Um dem vorzubeugen, hat das NIST bis 2024 verschiedene Dinge standardisiert. Post-Quanten-Algorithmen wie beispielsweise ML-KEM für die Schlüsselkapselung und ML-DSA oder SLH-DSA für Signaturen, basierend auf Gittern und Hashfunktionen. Die Empfehlung für die kommenden Jahre lautet: Hybridsysteme, die klassische Algorithmen (ECDHE, RSA) mit diesen neuen PQC-Mechanismen in Protokollen wie TLS kombinieren.

In diesem Zusammenhang sollten Organisationen, die mit langlebigen Daten arbeiten, mit der Vorbereitung beginnen. detailliertes kryptografisches Inventar (welche Algorithmen und Schlüssellängen in den jeweiligen Systemen verwendet werden) und ein Fahrplan für die Migration zu quantenresistenten Lösungen im Zuge der Weiterentwicklung des Ökosystems.

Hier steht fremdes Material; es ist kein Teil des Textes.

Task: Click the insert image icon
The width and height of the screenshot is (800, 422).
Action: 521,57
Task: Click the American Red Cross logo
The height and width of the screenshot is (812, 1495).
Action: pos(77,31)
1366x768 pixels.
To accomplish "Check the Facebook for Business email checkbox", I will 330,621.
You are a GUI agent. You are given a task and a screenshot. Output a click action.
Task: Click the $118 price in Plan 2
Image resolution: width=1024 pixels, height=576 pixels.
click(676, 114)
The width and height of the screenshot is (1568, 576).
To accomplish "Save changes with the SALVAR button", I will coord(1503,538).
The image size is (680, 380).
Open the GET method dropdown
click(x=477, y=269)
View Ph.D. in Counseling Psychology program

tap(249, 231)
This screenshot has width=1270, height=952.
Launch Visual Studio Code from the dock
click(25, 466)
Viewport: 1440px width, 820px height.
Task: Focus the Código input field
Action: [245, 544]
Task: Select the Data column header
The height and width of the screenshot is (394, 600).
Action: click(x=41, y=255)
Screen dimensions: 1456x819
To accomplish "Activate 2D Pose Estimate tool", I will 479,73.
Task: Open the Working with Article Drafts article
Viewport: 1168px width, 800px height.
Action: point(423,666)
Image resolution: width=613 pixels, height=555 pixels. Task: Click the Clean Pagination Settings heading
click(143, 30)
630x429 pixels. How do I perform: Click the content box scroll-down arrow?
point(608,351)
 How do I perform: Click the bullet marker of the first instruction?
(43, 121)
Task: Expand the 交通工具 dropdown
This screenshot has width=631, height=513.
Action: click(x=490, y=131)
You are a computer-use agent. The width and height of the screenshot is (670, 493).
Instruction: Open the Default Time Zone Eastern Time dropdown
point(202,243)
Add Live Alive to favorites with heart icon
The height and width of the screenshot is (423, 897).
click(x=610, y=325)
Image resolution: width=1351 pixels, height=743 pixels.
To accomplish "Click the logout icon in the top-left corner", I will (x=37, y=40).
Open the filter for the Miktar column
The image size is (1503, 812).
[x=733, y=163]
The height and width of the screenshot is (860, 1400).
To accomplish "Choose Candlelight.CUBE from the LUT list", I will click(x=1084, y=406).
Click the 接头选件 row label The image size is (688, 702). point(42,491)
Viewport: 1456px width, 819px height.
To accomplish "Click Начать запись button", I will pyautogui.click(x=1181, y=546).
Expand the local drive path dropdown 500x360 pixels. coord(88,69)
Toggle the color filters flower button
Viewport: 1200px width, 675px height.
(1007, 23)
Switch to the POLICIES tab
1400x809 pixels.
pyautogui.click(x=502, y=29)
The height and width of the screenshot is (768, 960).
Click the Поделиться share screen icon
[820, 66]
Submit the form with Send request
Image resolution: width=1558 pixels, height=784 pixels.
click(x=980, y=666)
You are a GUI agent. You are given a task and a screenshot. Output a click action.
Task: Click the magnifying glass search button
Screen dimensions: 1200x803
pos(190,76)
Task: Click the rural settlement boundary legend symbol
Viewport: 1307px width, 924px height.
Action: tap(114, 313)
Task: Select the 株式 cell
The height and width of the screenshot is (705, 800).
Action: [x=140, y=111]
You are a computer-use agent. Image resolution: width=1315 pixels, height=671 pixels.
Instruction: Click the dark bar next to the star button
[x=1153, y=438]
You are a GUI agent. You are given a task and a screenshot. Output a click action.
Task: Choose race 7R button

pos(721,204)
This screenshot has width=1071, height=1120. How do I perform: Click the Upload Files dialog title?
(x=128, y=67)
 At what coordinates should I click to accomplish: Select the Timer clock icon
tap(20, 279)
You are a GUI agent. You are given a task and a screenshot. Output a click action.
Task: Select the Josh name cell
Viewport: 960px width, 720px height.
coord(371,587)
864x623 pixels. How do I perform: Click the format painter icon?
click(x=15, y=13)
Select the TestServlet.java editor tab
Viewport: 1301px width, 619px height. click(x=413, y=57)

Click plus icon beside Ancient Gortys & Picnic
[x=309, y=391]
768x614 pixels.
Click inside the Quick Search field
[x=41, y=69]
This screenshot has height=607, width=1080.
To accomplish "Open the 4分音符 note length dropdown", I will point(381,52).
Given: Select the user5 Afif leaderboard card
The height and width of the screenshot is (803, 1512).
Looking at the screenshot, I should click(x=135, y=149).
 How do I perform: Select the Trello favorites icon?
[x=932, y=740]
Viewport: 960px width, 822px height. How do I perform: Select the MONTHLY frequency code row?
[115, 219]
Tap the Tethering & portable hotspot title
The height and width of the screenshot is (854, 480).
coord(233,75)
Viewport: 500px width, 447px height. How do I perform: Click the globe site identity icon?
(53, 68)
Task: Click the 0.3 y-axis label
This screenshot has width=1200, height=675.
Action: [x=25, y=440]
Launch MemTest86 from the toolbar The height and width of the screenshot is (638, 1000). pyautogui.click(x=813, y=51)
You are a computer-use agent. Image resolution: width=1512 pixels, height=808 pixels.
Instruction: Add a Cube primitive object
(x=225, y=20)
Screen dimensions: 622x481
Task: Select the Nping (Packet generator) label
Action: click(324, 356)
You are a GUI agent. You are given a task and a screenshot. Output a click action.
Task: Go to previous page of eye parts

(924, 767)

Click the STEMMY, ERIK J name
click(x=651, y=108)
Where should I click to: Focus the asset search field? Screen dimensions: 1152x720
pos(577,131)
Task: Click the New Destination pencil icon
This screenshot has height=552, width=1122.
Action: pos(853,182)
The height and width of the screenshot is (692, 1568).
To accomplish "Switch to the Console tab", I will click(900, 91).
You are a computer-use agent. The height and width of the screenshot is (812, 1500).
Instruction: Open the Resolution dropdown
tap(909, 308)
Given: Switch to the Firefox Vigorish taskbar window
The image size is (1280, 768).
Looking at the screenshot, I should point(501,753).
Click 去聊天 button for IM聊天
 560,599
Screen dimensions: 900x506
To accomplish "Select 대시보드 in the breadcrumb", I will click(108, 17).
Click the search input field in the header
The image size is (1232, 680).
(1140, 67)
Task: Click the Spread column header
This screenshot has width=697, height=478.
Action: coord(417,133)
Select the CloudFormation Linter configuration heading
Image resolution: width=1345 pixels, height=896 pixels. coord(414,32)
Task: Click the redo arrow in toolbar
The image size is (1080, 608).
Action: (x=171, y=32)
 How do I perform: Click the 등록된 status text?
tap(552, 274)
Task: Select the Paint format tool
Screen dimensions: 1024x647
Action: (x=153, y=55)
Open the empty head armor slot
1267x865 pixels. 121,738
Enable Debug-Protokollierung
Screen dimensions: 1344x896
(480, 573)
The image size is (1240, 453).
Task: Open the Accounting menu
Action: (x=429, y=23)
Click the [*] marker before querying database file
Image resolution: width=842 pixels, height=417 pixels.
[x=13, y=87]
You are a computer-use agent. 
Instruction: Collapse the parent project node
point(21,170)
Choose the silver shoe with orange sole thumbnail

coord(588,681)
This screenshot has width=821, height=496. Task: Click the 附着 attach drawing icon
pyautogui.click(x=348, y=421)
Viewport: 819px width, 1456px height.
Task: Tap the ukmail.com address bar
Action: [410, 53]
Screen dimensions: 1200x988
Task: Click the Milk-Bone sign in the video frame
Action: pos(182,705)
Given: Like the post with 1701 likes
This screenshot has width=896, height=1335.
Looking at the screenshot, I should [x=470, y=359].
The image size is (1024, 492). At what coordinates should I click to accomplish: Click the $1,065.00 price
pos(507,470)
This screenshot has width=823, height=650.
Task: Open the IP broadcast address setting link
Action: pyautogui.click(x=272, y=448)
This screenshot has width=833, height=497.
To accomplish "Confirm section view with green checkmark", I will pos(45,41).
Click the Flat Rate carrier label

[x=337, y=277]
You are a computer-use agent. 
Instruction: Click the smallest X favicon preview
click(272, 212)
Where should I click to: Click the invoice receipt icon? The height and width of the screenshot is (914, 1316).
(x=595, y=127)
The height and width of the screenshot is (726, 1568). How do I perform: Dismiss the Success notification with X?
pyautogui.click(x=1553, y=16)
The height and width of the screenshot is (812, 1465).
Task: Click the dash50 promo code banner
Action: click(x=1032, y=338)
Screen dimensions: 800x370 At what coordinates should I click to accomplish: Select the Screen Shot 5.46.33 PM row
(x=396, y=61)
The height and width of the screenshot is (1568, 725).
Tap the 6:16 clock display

Kurz gesagt, die Kryptografische Schlüssel sind der gemeinsame Nenner, der Algorithmen, Protokolle, Geräte und Sicherheitsrichtlinien vereint.Das Verständnis ihrer Typen, Verwendungszwecke und ihres Lebenszyklus, die Anwendung von Standards wie NIST 800-57, PKI und X9.143, wo angebracht, und die Einführung eines zentralisierten und automatisierten Managements machen den Unterschied zwischen „nichts als“ Sicherheit und einem soliden Schutz vor immer leistungsfähigeren Angreifern aus.